Multi-Team NASCAR Champions
by Tom Jensen September 23, 2022
Winning one premier series championship is tough. Winning titles with two different teams is a real rarity.
Kyle Busch’s upcoming move to Richard Childress Racing is a good reminder of how difficult it is to become a NASCAR champion.
Since NASCAR launched the Strictly Stock Division (now premier series) in 1949, just 16 drivers have won more than one championship at the sport’s top level. Coincidentally, the most recent driver to become a two-time champ is Busch, who won titles driving for Joe Gibbs Racing in 2015 and 2019.
With Busch bound for RCR, a logical question to ask is, can he win another title for his new team?
And that, in turn, is a good reason to do a little research.
If you go through the NASCAR record books, just seven drivers have won premier series championships with two different teams. Spoiler alert: All seven are NASCAR Hall of Fame inductees.
1. Tim Flock – 1952, 1955
In 1952, Tim Flock (NASCAR Hall of Fame Class of 2014) won his first title in Ted Chester’s Hudson Hornet, occasionally accompanied by a live rhesus monkey named Jocko Flocko in the passenger’s seat. Three years later, Flock moved to Carl Kiekhaefer’s new super team and won a second championship in a Chrysler 300.
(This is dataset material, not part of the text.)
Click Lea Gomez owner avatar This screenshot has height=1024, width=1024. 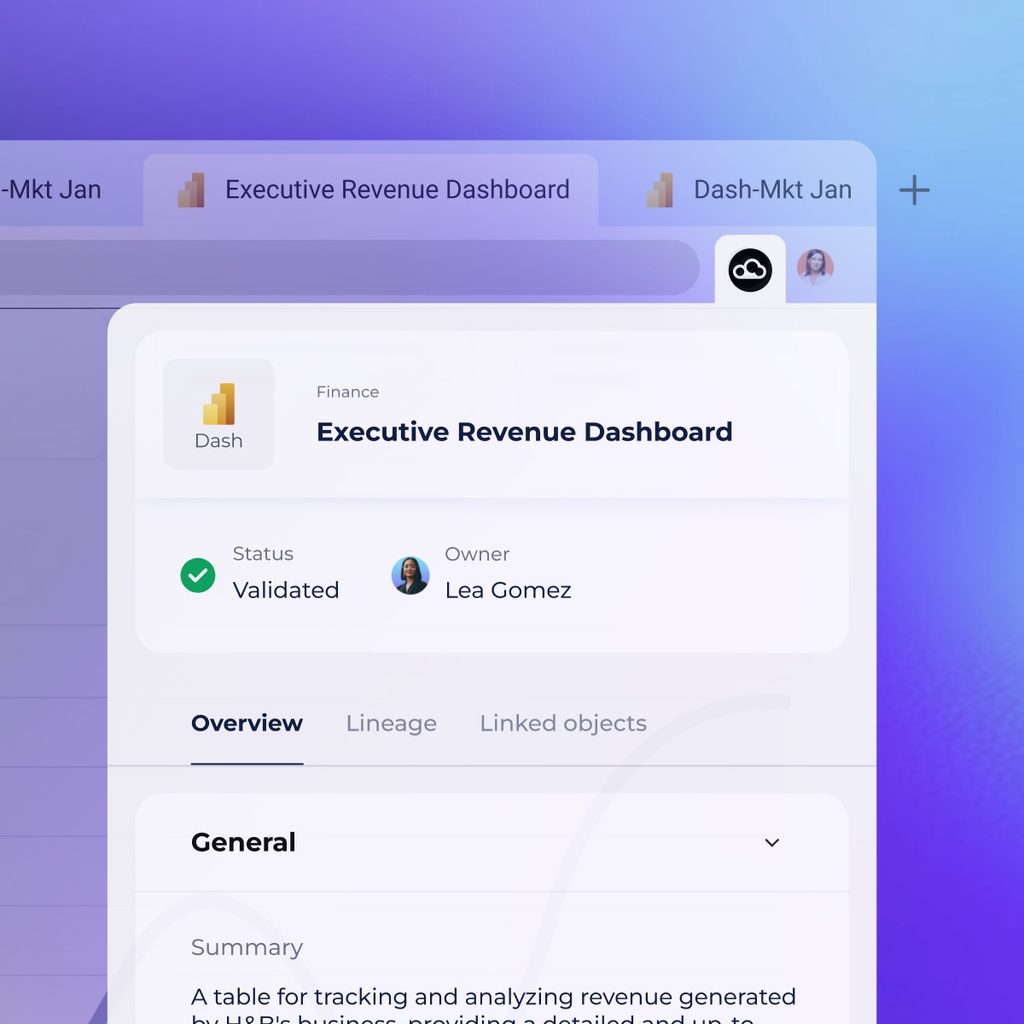click(410, 575)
2. Buck Baker – 1956, 1957
The departure of Tim Flock from Carl Kiekhaefer’s team in early 1956 opened the door for Buck Baker (2013) to win the premier series title that year in a Kiekhaefer Chrysler. In 1957, Baker ran his own team and captured the crown as an owner-driver in his “Black Widow” Chevrolet, a replica of which is on display at the NASCAR Hall of Fame as part of our “Dale Jr.: Glory Road Champions” exhibit.
3. Ned Jarrett – 1961, 1965
Like Tim Flock and Buck Baker before him, Ned Jarrett (2011) earned two premier series championships in different brands of cars and for different team owners. In 1961, Jarrett drove a Chevrolet for B.G. Holloway. Four years later, he won another title, this one in a Ford owned by Bondy Long. The 1965 campaign would be Jarrett’s last full-time season behind the wheel.
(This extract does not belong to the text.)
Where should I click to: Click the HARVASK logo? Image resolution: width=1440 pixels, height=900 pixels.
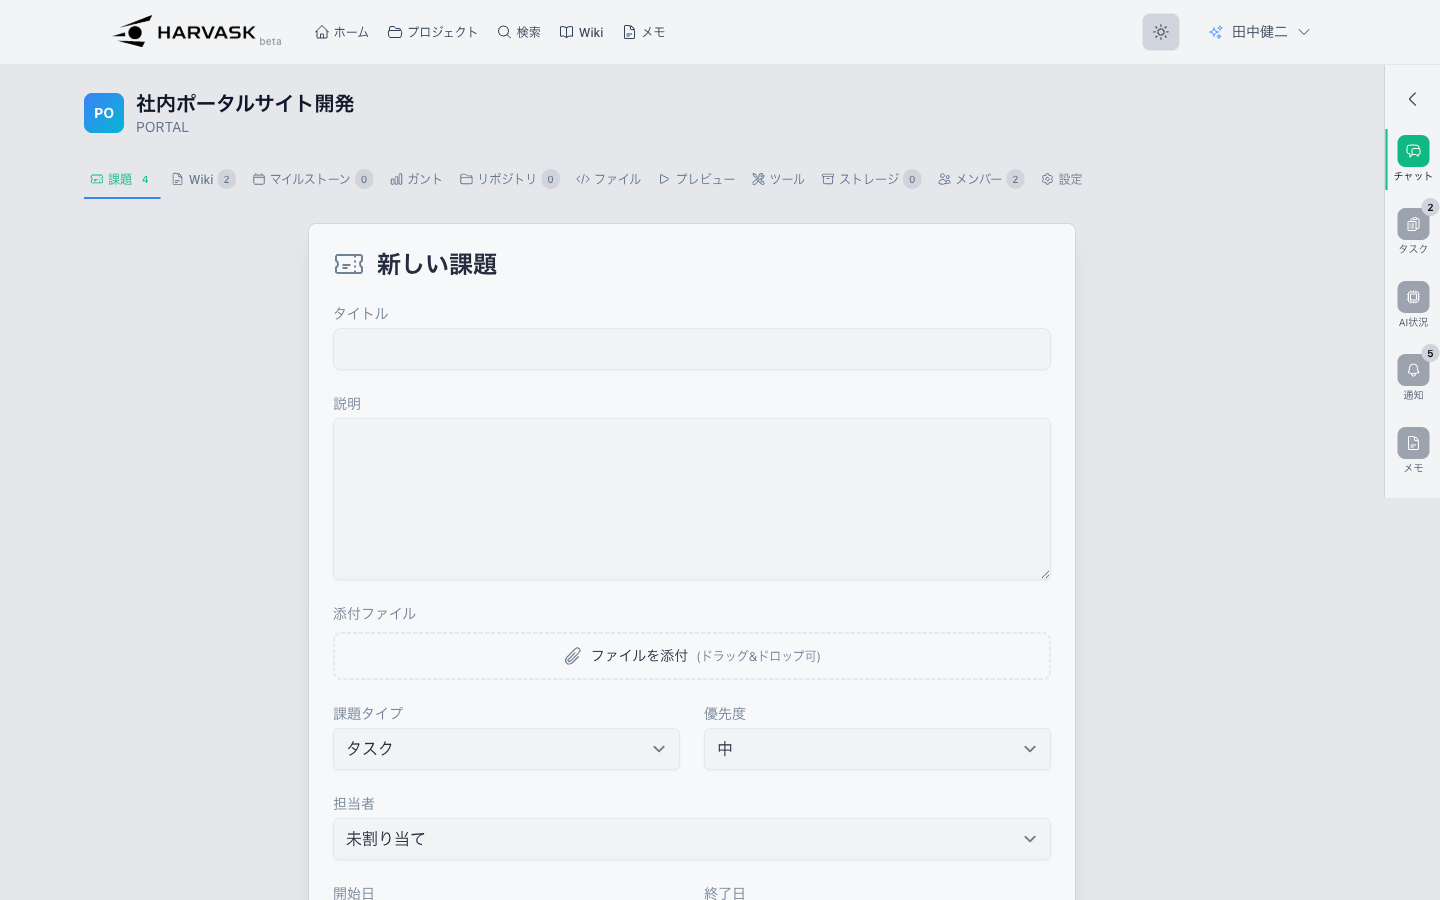click(x=186, y=32)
4. David Pearson – 1966, 1968, 1969
David Pearson was NASCAR’s second three-time premier series champion – the first was fellow Class of 2011 inductee Lee Petty. Pearson earned his first title in 1966, when he drove a Dodge owned by another South Carolina native and Hall of Famer Cotton Owens (2013). He then won back-to-back titles driving Holman-Moody Racing Fords in 1968 and ’69.
5. Dale Earnhardt – 1980, 1986, 1987, 1990, 1991, 1993, 1994
After winning Rookie of the Year honors in 1979, Dale Earnhardt (2010) won his first championship in 1980 driving for Rod Osterlund. But when Osterlund sold his team the following year, Earnhardt moved on to drive for Richard Childress (2017) for the remainder of 1981. Earnhardt then drove for another Hall of Famer, Bud Moore (2013), in 1982-83, before reuniting with Childress for good in 1984. Earnhardt won six of his seven premier series championships with Richard Childress Racing. Earnhardt’s first and last championship cars are on display at the NASCAR Hall of Fame as part of our “Dale Jr.: Glory Road Champions” exhibit.
6. Terry Labonte – 1984, 1996
Texan Terry Labonte (2016) holds the record for longest time between premier series championships. His first came driving for Billy Hagan in 1984, a year that saw Labonte’s Hall of Fame crew chief Dale Inman (2012) win his record eighth title. Twelve years later, Labonte won a second title, this one driving for Rick Hendrick (2017).
7. Tony Stewart – 2002, 2005, 2011
Tony Stewart was already a two-time championship driver with Joe Gibbs Racing when he co-founded Stewart-Haas Racing in 2009. Stewart won his third title in 2011, this time as an owner-driver. After going winless in the 2011 regular season, Stewart caught lightning in a bottle and won five of the 10 playoff races to defeat Carl Edwards in a tiebreaker and capture his third title.